- **Saved data entries**

........

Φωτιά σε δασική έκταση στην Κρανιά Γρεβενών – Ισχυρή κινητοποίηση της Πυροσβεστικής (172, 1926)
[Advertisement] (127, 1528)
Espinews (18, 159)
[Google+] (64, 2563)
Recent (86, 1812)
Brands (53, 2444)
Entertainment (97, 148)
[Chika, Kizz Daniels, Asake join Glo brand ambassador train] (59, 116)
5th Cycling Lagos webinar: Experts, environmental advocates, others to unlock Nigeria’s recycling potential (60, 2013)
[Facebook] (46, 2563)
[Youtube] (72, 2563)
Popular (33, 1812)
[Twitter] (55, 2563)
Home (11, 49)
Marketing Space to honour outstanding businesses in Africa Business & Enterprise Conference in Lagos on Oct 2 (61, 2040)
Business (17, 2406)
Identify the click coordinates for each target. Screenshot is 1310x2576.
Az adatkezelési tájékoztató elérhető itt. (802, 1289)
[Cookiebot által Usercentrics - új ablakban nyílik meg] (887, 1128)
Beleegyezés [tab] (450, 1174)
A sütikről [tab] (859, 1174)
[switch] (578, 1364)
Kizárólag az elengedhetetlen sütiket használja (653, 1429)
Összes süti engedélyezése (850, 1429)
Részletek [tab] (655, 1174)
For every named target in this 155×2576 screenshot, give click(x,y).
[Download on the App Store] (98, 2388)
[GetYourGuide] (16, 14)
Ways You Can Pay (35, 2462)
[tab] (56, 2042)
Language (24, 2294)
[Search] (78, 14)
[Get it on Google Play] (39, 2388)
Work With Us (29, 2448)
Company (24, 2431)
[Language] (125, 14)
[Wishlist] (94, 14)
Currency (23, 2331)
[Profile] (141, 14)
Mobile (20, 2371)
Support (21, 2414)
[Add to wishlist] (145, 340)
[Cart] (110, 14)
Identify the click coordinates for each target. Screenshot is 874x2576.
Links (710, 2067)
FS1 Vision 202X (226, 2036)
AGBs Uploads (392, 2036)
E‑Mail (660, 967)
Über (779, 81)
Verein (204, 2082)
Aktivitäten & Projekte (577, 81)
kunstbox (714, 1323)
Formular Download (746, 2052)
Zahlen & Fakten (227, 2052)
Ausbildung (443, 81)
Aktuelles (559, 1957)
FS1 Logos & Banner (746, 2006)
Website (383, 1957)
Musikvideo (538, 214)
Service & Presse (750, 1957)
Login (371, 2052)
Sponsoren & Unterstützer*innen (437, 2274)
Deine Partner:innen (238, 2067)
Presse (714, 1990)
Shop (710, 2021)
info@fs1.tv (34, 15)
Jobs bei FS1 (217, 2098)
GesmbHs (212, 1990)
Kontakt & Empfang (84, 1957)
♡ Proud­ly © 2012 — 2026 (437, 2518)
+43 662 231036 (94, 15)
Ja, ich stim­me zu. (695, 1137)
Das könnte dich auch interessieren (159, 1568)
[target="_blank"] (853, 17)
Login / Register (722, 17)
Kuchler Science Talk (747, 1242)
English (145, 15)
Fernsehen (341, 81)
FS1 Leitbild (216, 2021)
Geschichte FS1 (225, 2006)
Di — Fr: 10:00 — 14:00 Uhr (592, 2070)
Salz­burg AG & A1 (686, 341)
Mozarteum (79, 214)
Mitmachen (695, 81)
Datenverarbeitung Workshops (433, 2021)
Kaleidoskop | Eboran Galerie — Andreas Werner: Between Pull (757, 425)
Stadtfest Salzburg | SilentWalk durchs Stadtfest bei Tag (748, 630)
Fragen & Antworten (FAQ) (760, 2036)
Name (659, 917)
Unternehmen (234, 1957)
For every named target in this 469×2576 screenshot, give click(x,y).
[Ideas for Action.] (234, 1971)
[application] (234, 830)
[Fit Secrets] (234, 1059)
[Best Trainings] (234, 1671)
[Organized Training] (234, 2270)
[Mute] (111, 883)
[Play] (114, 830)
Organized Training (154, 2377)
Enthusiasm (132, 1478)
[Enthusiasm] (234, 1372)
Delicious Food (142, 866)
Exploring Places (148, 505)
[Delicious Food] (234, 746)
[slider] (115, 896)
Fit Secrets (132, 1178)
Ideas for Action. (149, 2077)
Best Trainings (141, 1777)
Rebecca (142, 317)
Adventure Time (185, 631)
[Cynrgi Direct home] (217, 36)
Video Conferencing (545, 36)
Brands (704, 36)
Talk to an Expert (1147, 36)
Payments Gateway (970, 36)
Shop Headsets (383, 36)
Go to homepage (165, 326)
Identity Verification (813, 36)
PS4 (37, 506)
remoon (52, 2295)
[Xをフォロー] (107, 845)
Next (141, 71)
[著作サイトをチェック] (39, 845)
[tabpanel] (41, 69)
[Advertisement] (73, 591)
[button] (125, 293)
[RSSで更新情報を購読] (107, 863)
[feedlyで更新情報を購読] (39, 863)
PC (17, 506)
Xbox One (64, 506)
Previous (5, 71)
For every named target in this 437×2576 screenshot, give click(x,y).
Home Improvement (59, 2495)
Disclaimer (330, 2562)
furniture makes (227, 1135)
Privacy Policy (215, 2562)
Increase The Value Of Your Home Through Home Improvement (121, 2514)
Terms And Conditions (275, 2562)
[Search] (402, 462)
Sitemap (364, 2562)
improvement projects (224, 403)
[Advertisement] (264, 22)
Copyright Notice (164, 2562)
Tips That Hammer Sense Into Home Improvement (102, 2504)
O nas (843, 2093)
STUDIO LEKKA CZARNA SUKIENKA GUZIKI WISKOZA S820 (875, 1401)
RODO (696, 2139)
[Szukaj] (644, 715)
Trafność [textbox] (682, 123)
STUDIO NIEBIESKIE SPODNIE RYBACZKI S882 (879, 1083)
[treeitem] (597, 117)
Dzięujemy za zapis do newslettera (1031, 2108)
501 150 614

........

- **EXERCISE DIRECTIONS**
The string "Talk" marks the lines to copy; report each of them from the data above.

- **TASK RESPONSE**
Kuchler Science Talk (747, 1242)
Talk to an Expert (1147, 36)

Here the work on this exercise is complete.